REPUBLIKA.CO.ID, SLEMAN -- Kementerian Desa, Pembangunan Daerah Tertinggal dan Transmigrasi terus membumikan konsep smart farming. Targetnya, smart farming bisa dikembangkan 144 kawasan transmigrasi dalam lima tahun ke depan.
Hal itu sejalan perkembangan teknologi di era digital. Kemendes akan turut menerapkan teknologi. "Dengan adanya teknologi, kita memperkenalkan konsep smart farming," kata Sekjen Kemendes, Anwar Sanusi, di University Club UGM, Selasa (9/7).
Ia menjelaskan, program ini telah mulai dijalankan di Sumba Timur, meski dalam lingkup yang kecil. Selain teknologi, petani didorong memasarkan produk mereka secara daring.

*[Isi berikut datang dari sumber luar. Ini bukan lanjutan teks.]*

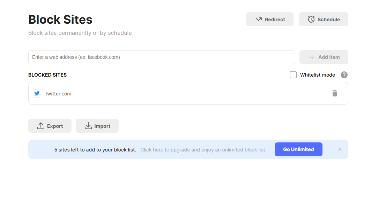Select the Export option
Viewport: 371px width, 203px height.
click(50, 126)
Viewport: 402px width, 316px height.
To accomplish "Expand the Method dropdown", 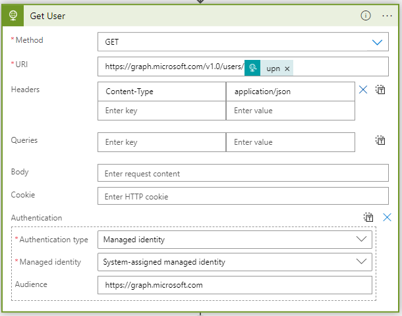I will [377, 42].
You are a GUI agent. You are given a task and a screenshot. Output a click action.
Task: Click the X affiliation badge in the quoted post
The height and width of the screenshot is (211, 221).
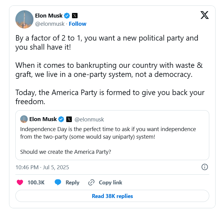click(69, 119)
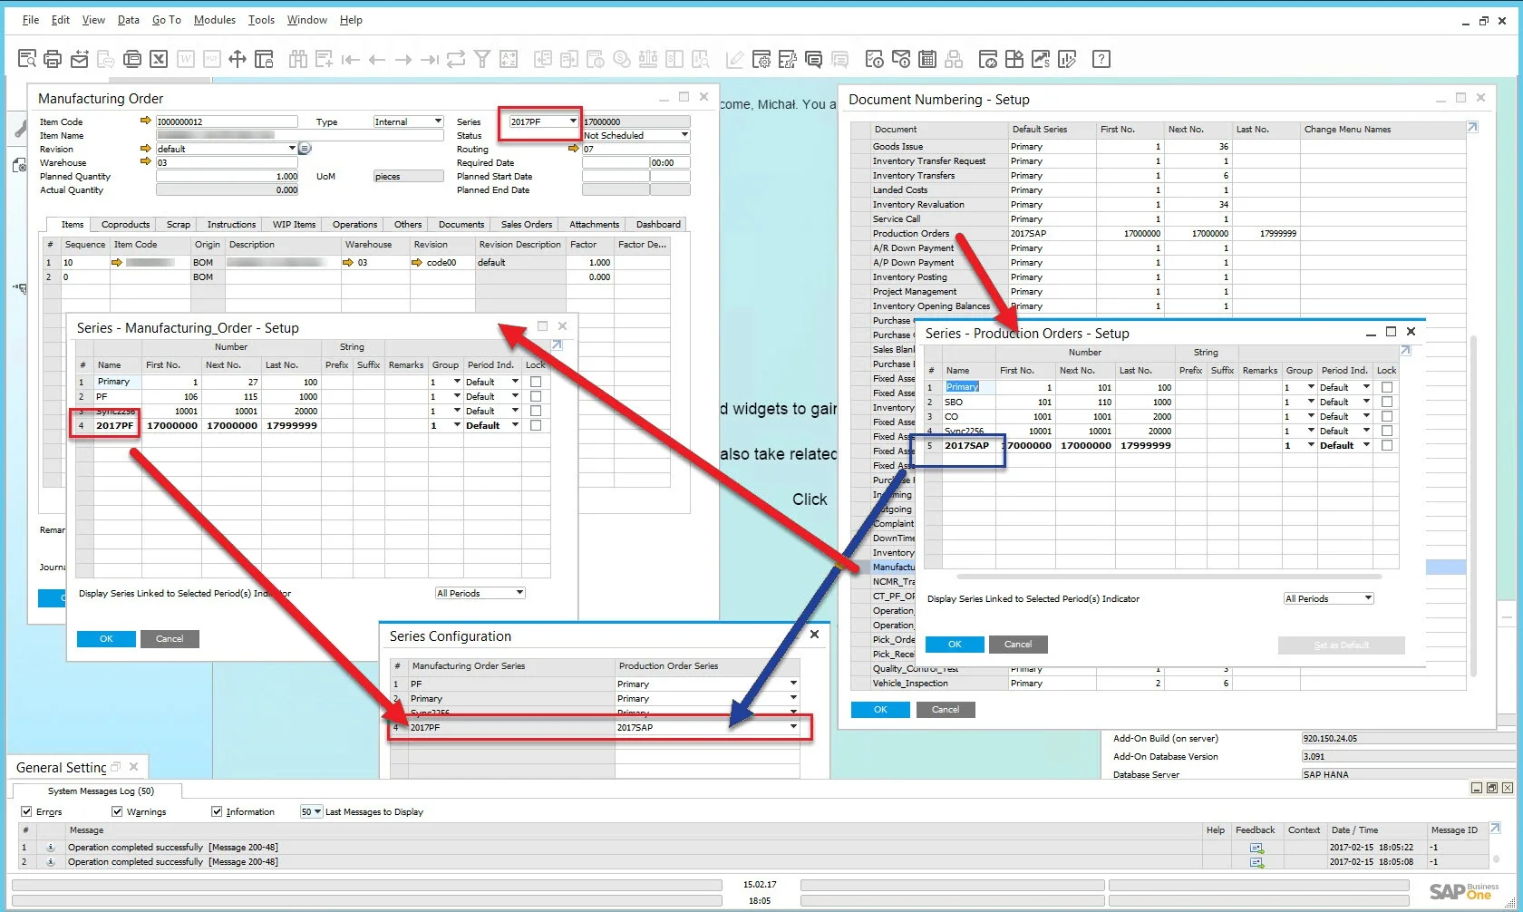This screenshot has height=912, width=1523.
Task: Cancel the Series Manufacturing_Order Setup dialog
Action: tap(170, 639)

Tujuannya, agar mereka dapat menjual sendiri produk mereka dan mendapat penghasilan yang lebih tinggi. Ia menyebutkan, ada berbagai kendala yang dihadapi program transmigrasi.
Di antaranya, persoalan konektivitas mulai dari prasarana transportasi hingga akses internet. Salah satu yang kerap menjadi pertanyaan tentu saja persoalan pendidikan.

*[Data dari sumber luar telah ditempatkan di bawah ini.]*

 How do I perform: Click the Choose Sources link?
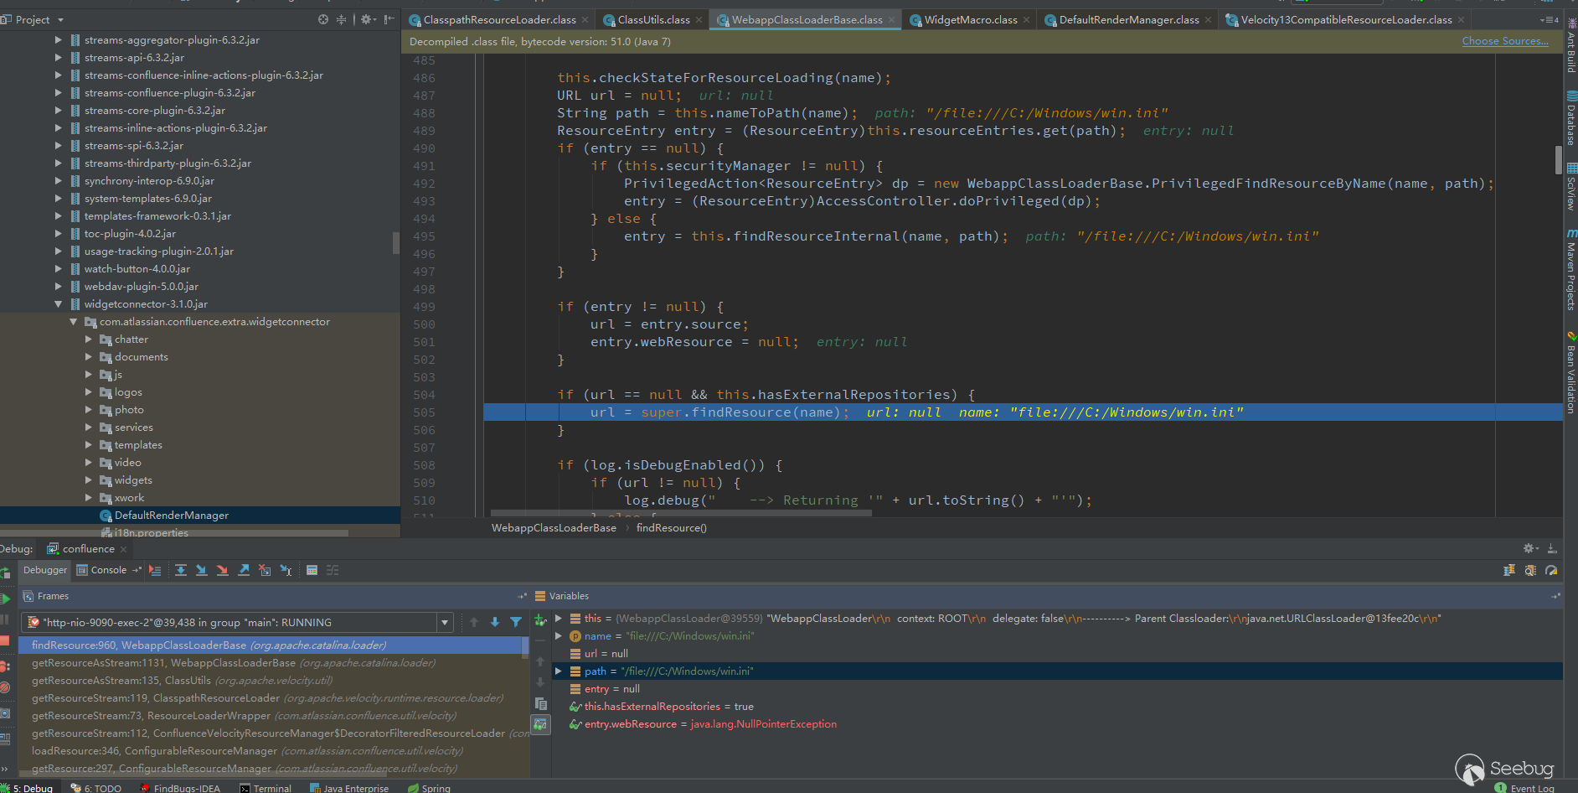tap(1504, 41)
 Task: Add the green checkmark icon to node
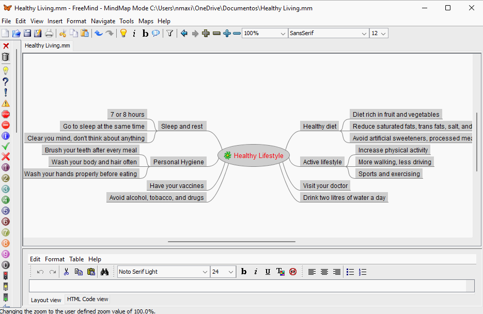[x=6, y=146]
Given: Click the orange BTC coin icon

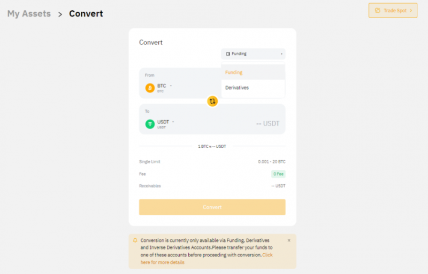Looking at the screenshot, I should click(150, 88).
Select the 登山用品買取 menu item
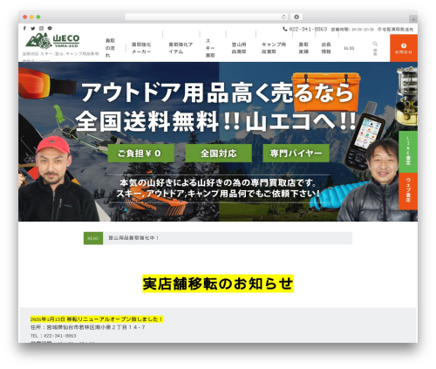 point(239,48)
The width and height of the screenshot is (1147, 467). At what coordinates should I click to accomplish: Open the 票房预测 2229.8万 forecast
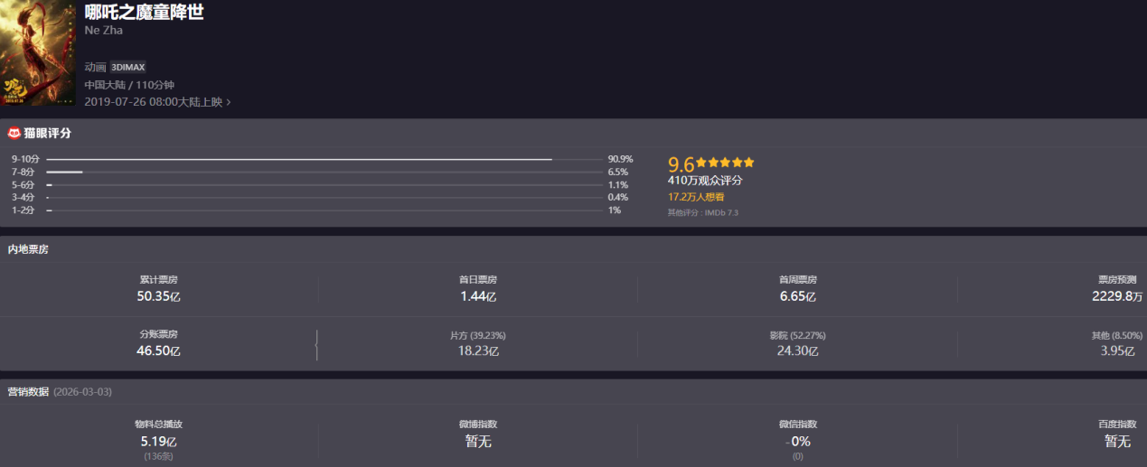click(1116, 289)
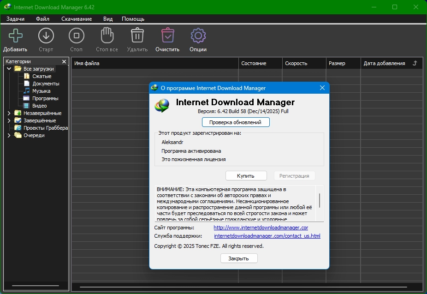Expand the "Очереди" tree node

pyautogui.click(x=9, y=135)
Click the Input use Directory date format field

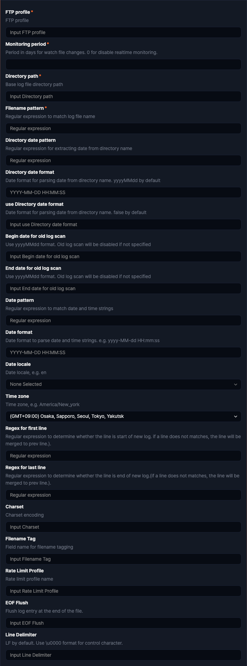pos(124,224)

Untuk itu, Anwar mengaku sudah melakukan MoU dengan Kementerian Pendidikan dan Kebudayaan serta Kementerian Ristek Dikti. Yaitu, untuk program khusus pengembangan sumber daya manusia.

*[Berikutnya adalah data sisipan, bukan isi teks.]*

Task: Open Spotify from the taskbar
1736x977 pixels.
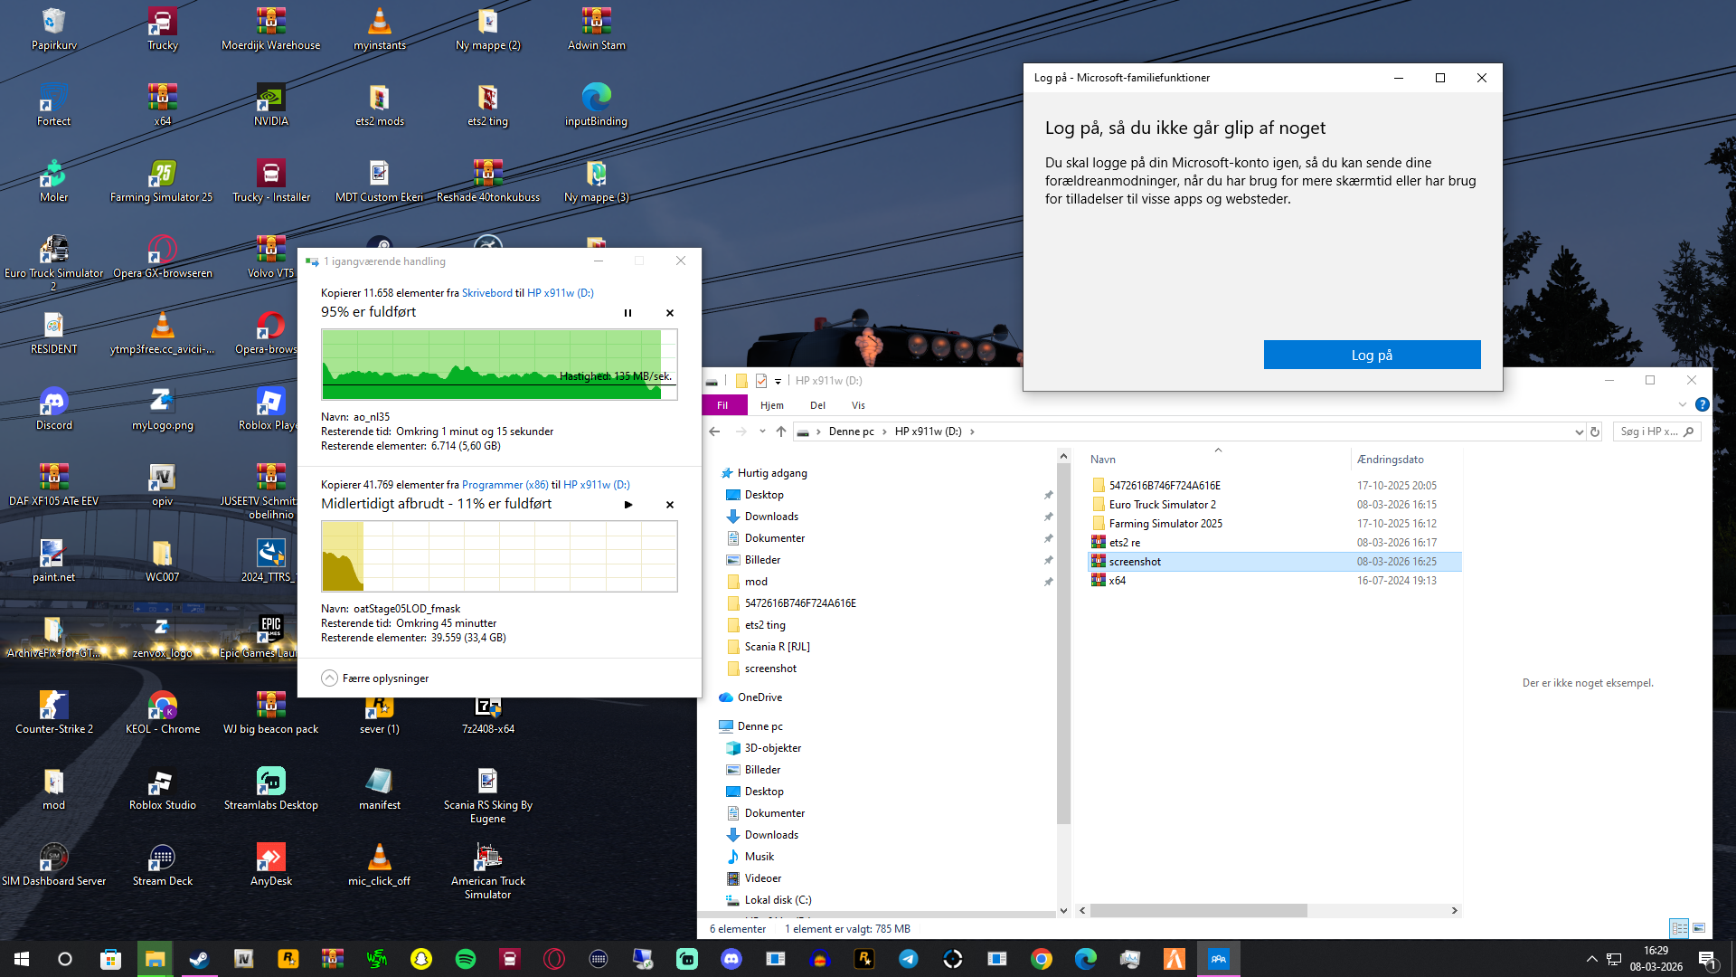Action: tap(466, 959)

"Jadi, anak-anak transmigran bisa mendapat beasiswa untuk mereka kuliah dan setelah itu mereka kembali dan mengembangkan daerahnya," ujar Anwar, di sela-sela Focus Group Discussion (FGD) Perencanaan Pembangunan dan Pengembangan Kawasan Transmigrasi 4.0 yang digelar Fakultas Geografi UGM dan Kemendesa PDTT.
Anwar menyebut, FGD penting sebagai wujud kerja sama antara para akademisi dan birokrat. Utamanya, untuk mencari solusi bagi persoalan yang ada di tengah masyarakat.
Apalagi, ia menekankan, kebijakan yang diambil pemerintah perlu dilandasi kajian komprehensif yang dihasilkan akademisi-akademisi yang kompeten di bidangnya. Agar, kebijakan bisa dipahami rakyat.
"Bisa tidak nyambung karena basisnya tidak didasarkan realitas empiris yang biasanya dihasilkan oleh dunia perguruan tinggi," kata Anwar.
Ia berharap, kegiatan ini akan meruntuhkan sekat-sekat antara dunia akademis dan birokratis. Sebab, birokrat perlu pendampingan dari akademisi.
Kemudian, pada saat yang sama akademisi perlu menerapkan hasil penelitian yang mereka lakukan agar tidak hanya dipampang di dalam jurnal. Tapi, bisa diolah menjadi kebijakan yang berdampak.